The global economy is set to slow down next year, and this deceleration could yet turn into a full-blown slump if one of a number of potential threats take hold, a leading London-based think tank said yesterday.
Overall, world GDP growth, using market exchange rates, will slow from 4.1 percent this year to 3.2 percent next year, the Econo-mist Intelligence Unit (EIU) said in its annual forecast.
Among individual countries, China will again be the fastest-growing major economy at a rate of 8.1 percent, while growth in the US will slow to 3.1 percent, the EIU's 2005: country by country report said.

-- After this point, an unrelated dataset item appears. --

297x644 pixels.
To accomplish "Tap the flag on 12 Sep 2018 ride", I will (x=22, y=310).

Eurozone big hitters Italy, France and Germany were tipped to be still more sluggish, occupying seventh, ninth and 10th spots respectively in the report's predicted top-10 slowest growing economies, at rates of between 1.5 and 1.8 percent.
However even this "relatively benign" set of forecasts is menaced by four potentially serious risks, said the EIU, the think tank arm of The Economist magazine.

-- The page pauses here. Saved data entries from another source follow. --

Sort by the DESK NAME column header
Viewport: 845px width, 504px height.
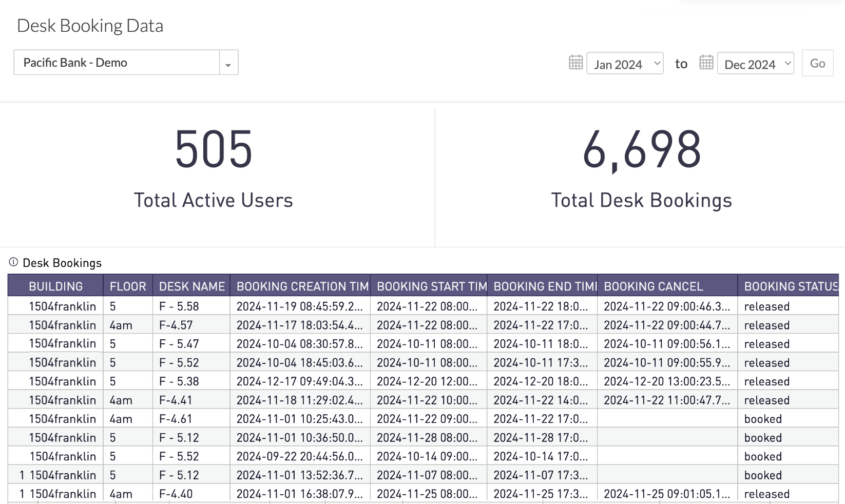pos(191,286)
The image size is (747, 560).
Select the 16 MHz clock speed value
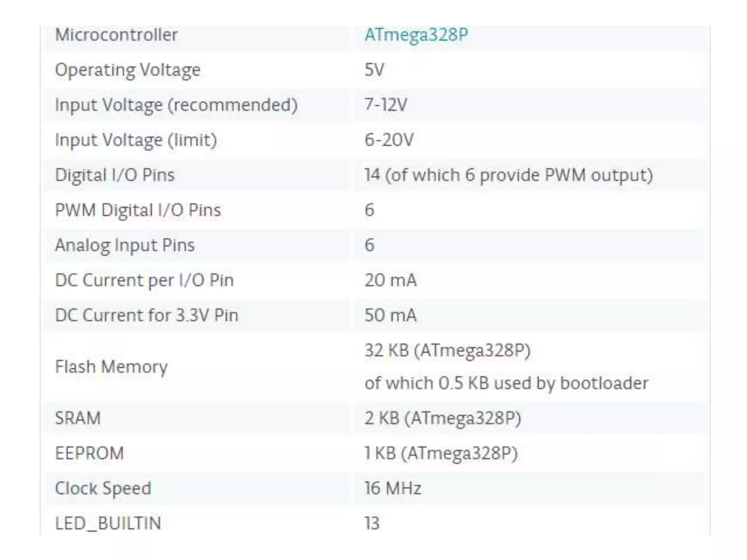(x=393, y=488)
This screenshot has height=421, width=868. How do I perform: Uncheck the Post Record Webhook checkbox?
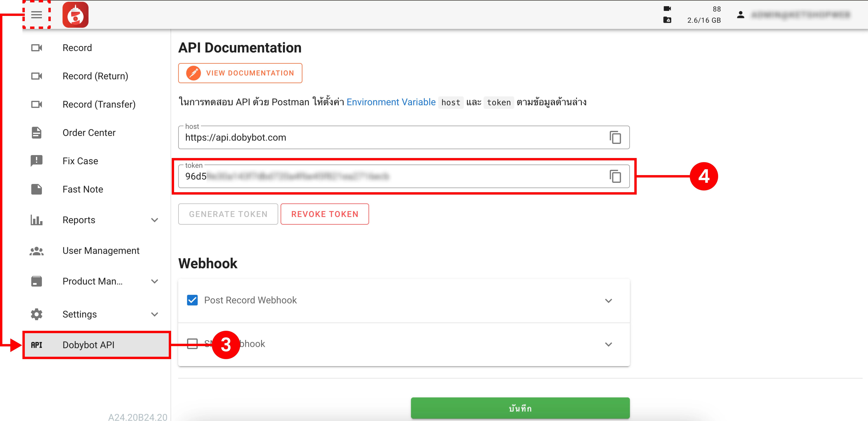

These are the impact of another sharp spike in oil prices; heavy interest rate increases causing a housing or debt crisis; the effect on exchange rates and elsewhere of substantial economic imbalances in the world's main economies; and a sharp slowdown in the Chinese economy.
"Any of these on their own, if they take a nasty turn for the worse, could alter the outlook significantly -- were they to strike simultaneously, they could turn the global slowdown into a slump," the report warned.
The 12-state eurozone was "particularly at risk," the authors said, while a downturn in China would affect Asia especially badly.
The report tipped the Commonwealth of Independent States (CIS), the loose grouping of 12 former Soviet republics, as the best-performing region next year, with expected GDP growth of 6.2 percent.
Meanwhile Britain was expected to continue out-performing its near neighbors in the eurozone, the report said.
The biggest contrasts would come in Africa, which was forecast to contain both the world's two fastest-growing economies next year -- Equatorial Guinea and Liberia, at 19.4 and 15 percent -- and its two biggest losers.
These were expected to be strife-torn Zimbabwe and Ivory Coast, the economies of which were forecast to shrink by 3.1 and 1.2 percent each.
Iraq would see a growth rate of 11.9 percent next year, the sixth-best in the world, the report said.
"Iraq's slow but ongoing recovery from total collapse ensures that it will continue to be the fastest-growing country in the Middle East in 2005, albeit still from a very low base," it said.